I think we'll be on the right track when city planners reclaim some of our current roads and make them available only to autonomous vehicles. They'll need their own garages, highways and streets to operate to fully realize it. For example, FSD vehicles can be moved to dedicated streets similar to how alleys work in many cities currently (where they're largely routes for maintenance and utilities -- removing them from normal commuter traffic).

2 comments

> I think we'll be on the right track when city planners reclaim some of our current roads and make them available only to autonomous vehicles. They'll need their own garages, highways and streets to operate to fully realize it.

I'd rather subsidize automated electric trolley lines in cities than subsidize exclusive roads for automated personal vehicles.

I don't want my tax money wasted on that.

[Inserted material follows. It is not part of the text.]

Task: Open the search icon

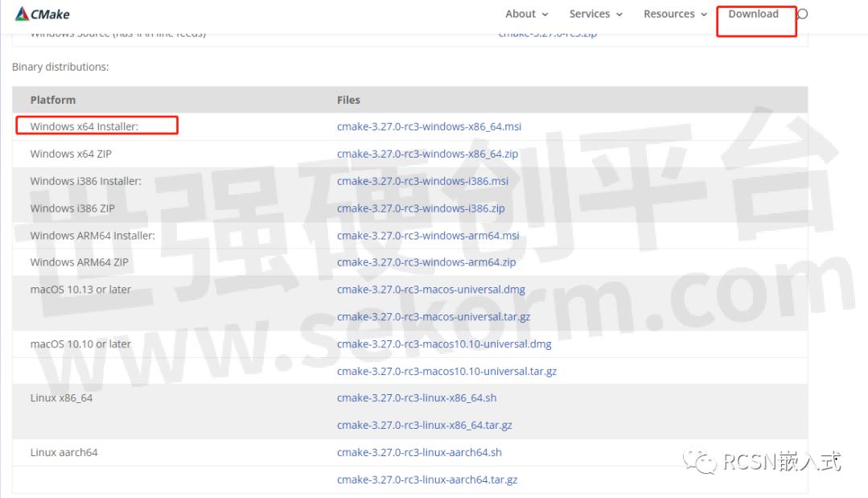Action: (x=801, y=14)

In most urban areas there's simply no space for separate autonomous vehicles roads. Would rather see that money spent on maintaining existing roads and improving schools.
And thats fair, every locale gets a say on how their city functions. For myself, I'd rather not have my town made up primarily of private vehicles clogging up traffic. I'll take a trolley/bus/train/cab any day of the week if I can get to where Im going quickly. I suspect most people who have to commute feel the same way: the shortest, fastest transportation. Few want to spend hours of their day in any vehicle.

That doesn't mean I don't want any roads for private vehicles. Just that need not make up 99% of them. Even if we knocked that down to 75% of roads I think we'd see amazing positive impacts on every metric (except the private roads; those will continue to suffer from congestion until cities offer a better way to get people from A to B).